Anthropomorphites (Audians)

Une secte de chrétiens qui se posent au quatrième siècle en Syrie et en étendue Scythia, parfois appelé Audians, de leur fondateur, Audius. Prenant le texte de la Genèse, I, 27, littéralement, Audius a jugé que Dieu a une forme humaine. L'erreur est ainsi brut et, à Saint-Jérôme utiliser l'expression (Epist. vi, Ad Pammachium), de façon tout à fait absurde, qu'il ne montrait aucun vitalité. Vers la fin du siècle, il est apparu entre certains organes de chrétiens africains. Les Pères qui a écrit contre lui près de rejeter avec mépris. À l'époque de Cyrille d'Alexandrie, il y avait certains anthropomorphites parmi les moines égyptiens. Il a composé une courte réfutation de leur erreur, qu'il a attribué à l'extrême l'ignorance. (Adv. Anthrop. Dans PG, LXXVI.) En ce qui concerne les accusations d'anthropomorphisme préféré contre Melito, Tertullien, Origène, et Lactance, voir les articles respectifs. L'erreur a été relancé dans le nord de l'Italie au cours de la dixième siècle, mais a été efficacement réprimée par les évêques, notamment par le savant Ratherius, Evêque de Vérone.

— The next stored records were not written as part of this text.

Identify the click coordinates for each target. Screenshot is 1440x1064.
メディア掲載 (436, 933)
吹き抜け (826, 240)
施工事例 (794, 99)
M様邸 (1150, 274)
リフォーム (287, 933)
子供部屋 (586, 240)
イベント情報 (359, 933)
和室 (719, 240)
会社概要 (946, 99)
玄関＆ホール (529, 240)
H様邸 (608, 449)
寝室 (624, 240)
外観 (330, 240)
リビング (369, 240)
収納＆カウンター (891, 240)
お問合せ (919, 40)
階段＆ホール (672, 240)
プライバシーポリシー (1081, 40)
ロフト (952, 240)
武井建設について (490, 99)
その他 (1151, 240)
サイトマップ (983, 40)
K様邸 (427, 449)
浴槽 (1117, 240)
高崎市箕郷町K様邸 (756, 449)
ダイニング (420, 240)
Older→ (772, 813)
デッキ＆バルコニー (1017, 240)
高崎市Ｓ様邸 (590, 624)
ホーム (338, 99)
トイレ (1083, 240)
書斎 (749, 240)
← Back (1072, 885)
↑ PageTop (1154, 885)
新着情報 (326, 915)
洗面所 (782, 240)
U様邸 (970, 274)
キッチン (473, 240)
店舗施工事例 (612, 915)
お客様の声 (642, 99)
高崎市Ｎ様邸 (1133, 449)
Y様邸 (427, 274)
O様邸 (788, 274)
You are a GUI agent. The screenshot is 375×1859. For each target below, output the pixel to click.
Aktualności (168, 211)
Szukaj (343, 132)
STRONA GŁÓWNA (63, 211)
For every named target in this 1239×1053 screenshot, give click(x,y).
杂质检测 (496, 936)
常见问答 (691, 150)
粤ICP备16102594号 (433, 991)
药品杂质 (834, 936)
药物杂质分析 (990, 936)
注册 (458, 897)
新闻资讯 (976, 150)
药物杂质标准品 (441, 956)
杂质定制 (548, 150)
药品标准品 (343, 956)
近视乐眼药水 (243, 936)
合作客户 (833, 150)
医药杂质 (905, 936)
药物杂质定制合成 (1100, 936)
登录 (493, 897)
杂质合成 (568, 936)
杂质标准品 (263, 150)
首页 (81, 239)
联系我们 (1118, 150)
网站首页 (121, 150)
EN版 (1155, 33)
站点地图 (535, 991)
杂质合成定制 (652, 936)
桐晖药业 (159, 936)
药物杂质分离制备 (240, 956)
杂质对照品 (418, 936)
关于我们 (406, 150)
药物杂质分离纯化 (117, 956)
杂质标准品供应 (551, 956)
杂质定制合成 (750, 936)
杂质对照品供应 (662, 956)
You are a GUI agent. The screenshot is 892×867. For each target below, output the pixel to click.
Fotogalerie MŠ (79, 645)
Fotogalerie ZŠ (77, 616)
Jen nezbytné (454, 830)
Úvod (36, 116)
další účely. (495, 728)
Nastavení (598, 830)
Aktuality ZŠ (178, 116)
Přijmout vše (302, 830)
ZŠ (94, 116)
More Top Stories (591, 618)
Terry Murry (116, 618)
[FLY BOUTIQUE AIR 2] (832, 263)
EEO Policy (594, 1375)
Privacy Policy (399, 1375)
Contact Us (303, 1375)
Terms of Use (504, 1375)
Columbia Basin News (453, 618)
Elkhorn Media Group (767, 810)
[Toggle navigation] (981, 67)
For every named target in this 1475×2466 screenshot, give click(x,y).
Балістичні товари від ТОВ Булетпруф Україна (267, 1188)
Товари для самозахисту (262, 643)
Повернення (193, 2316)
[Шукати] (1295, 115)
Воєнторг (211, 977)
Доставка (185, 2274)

Informations concernant la publication écrite par James J. Fox. Transcription de Bob Elder. The Catholic Encyclopedia, Volume I. publiée 1907. New York: Robert Appleton Company. Nihil obstat, Mars 1, 1907. Remy Lafort, STD, Censeur. Imprimatur. + John Farley Cardinal, Archevêque de New York

Bibliographie

ST. THOMAS, C. Gent., I, x, III, xxxviii, XXXIX; Summa Theol., QQ. ii, iv, xiii; Wilhelm et Scannell, Manuel de théologie catholique (Londres, 1890), I, vol. II, pt. 1; Shanahan, John Fiske l'idée de Dieu dans Cath. Univ. Bull., III; MARTINEAU, une étude de la religion (New York, 1888), I, vol. II, i; Flint, théisme (New York, 1903), Lect. III, Théodoret, Hist. Eccl., IV, IX; VIGOUROUX, dans Dict. de la Bible, sv; ST. Augustin, De plongeurs. QUEST., Ad Simplicianum, Q. vii, De civ. Dei, I, T. II.